Until the line containing "Click the Villach city label" has been reproduced, keep reproducing each line of the material below exactly, starting with the first.
-=-=-
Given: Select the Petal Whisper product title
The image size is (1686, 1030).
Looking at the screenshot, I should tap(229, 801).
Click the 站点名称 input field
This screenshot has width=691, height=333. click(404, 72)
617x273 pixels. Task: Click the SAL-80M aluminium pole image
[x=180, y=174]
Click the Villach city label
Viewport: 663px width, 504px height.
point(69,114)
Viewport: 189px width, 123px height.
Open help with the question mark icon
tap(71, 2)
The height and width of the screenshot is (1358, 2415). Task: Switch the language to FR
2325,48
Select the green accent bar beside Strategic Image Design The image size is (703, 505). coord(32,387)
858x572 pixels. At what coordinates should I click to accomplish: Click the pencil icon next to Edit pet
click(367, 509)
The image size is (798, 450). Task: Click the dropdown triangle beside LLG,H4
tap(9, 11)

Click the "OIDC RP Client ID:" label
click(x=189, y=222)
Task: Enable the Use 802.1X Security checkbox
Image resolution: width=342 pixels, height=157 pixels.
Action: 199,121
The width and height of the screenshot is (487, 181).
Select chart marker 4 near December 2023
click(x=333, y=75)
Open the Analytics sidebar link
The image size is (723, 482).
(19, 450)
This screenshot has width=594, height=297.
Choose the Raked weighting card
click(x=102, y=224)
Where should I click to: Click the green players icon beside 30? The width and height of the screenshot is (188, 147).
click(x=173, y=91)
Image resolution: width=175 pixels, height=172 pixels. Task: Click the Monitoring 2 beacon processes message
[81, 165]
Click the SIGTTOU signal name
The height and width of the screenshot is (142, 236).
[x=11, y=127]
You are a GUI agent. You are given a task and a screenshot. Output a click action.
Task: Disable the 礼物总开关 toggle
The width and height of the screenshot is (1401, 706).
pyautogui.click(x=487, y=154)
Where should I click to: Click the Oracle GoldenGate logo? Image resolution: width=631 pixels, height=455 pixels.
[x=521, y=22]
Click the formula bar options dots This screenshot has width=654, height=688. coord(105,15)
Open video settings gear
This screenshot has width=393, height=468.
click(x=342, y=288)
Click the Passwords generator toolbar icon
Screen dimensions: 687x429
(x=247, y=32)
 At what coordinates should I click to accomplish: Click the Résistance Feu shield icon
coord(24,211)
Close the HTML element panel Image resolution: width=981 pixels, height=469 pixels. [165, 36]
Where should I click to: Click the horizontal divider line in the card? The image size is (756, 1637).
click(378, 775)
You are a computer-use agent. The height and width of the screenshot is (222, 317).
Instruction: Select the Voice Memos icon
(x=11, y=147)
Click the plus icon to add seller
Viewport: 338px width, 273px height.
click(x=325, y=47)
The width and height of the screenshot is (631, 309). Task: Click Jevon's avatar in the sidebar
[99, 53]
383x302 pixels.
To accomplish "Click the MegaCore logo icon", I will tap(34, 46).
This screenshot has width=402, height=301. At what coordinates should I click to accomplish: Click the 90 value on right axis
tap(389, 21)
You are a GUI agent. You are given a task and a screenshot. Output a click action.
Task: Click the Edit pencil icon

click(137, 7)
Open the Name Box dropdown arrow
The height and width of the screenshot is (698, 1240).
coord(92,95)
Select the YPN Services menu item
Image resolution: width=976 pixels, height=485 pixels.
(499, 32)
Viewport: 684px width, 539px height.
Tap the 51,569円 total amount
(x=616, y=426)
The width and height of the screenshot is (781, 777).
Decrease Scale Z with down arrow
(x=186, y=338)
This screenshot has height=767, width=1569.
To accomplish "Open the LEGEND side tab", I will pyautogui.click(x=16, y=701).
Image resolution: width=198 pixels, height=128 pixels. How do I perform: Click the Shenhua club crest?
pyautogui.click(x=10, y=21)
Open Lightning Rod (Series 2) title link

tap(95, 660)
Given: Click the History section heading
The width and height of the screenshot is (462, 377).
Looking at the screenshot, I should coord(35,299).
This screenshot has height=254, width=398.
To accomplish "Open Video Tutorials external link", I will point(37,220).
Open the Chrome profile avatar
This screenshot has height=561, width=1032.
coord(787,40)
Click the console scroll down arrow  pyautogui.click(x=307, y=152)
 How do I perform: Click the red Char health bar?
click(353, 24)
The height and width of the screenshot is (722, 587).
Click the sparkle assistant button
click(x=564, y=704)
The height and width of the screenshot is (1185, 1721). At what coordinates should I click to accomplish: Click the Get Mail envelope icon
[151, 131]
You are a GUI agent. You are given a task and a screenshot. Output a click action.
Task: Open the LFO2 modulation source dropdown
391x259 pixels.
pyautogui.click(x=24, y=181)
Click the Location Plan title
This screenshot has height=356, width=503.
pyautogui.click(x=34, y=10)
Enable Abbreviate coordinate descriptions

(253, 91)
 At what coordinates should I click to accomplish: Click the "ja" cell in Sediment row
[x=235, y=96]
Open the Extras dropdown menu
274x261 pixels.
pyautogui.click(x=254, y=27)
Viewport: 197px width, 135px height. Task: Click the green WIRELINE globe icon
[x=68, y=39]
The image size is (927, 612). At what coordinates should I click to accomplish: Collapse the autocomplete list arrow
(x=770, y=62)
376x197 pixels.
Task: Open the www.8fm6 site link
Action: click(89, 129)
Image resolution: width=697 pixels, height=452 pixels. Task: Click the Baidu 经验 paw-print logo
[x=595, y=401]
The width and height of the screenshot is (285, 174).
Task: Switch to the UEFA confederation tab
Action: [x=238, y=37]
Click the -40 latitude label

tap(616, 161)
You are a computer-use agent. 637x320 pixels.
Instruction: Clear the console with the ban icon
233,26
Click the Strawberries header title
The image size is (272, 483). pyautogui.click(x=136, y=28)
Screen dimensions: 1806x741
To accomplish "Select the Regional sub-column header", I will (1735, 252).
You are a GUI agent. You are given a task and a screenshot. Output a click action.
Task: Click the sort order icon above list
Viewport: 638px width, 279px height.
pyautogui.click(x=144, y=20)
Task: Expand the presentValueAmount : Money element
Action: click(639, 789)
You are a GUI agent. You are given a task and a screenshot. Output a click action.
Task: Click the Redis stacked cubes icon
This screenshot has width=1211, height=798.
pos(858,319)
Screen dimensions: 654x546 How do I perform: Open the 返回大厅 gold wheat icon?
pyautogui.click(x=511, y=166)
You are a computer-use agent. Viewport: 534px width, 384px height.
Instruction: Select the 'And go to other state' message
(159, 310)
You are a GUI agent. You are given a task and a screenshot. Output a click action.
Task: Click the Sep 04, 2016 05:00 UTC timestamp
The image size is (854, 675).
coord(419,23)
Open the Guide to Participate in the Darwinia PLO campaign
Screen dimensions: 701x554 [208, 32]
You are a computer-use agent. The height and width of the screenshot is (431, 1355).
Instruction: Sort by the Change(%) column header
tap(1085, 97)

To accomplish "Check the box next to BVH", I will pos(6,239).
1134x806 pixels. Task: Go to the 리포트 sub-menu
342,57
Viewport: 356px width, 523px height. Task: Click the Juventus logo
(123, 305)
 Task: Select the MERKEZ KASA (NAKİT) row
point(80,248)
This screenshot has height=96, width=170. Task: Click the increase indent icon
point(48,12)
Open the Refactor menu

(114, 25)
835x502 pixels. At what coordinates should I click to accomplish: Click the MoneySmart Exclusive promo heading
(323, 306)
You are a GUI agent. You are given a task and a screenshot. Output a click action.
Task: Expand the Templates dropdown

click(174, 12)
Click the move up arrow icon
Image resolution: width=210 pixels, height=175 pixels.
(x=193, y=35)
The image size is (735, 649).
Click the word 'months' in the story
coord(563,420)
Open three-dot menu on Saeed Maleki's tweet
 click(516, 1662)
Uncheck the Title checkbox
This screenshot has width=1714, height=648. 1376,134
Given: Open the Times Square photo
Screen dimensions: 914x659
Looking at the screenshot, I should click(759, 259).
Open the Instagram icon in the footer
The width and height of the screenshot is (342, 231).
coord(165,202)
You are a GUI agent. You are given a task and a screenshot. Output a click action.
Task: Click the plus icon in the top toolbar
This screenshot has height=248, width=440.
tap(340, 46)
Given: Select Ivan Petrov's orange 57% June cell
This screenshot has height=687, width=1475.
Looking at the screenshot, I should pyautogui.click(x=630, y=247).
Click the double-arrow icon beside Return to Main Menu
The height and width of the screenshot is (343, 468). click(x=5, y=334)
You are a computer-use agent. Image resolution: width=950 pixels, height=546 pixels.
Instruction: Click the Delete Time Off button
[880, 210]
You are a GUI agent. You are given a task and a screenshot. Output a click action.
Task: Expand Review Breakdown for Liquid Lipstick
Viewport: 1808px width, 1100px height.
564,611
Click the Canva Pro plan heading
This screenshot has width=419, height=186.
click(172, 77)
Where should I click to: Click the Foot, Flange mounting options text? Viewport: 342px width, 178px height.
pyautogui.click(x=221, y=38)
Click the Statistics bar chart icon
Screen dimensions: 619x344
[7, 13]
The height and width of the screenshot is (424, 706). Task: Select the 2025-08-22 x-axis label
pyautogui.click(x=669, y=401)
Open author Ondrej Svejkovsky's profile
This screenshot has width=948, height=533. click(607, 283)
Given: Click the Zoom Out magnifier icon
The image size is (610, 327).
-=-=-
- **Task output**:
Given: Select the Petal Whisper product title
The image size is (1686, 1030).
Looking at the screenshot, I should tap(229, 801).
Click the 站点名称 input field
This screenshot has width=691, height=333. click(404, 72)
617x273 pixels. Task: Click the SAL-80M aluminium pole image
[x=180, y=174]
Click the Villach city label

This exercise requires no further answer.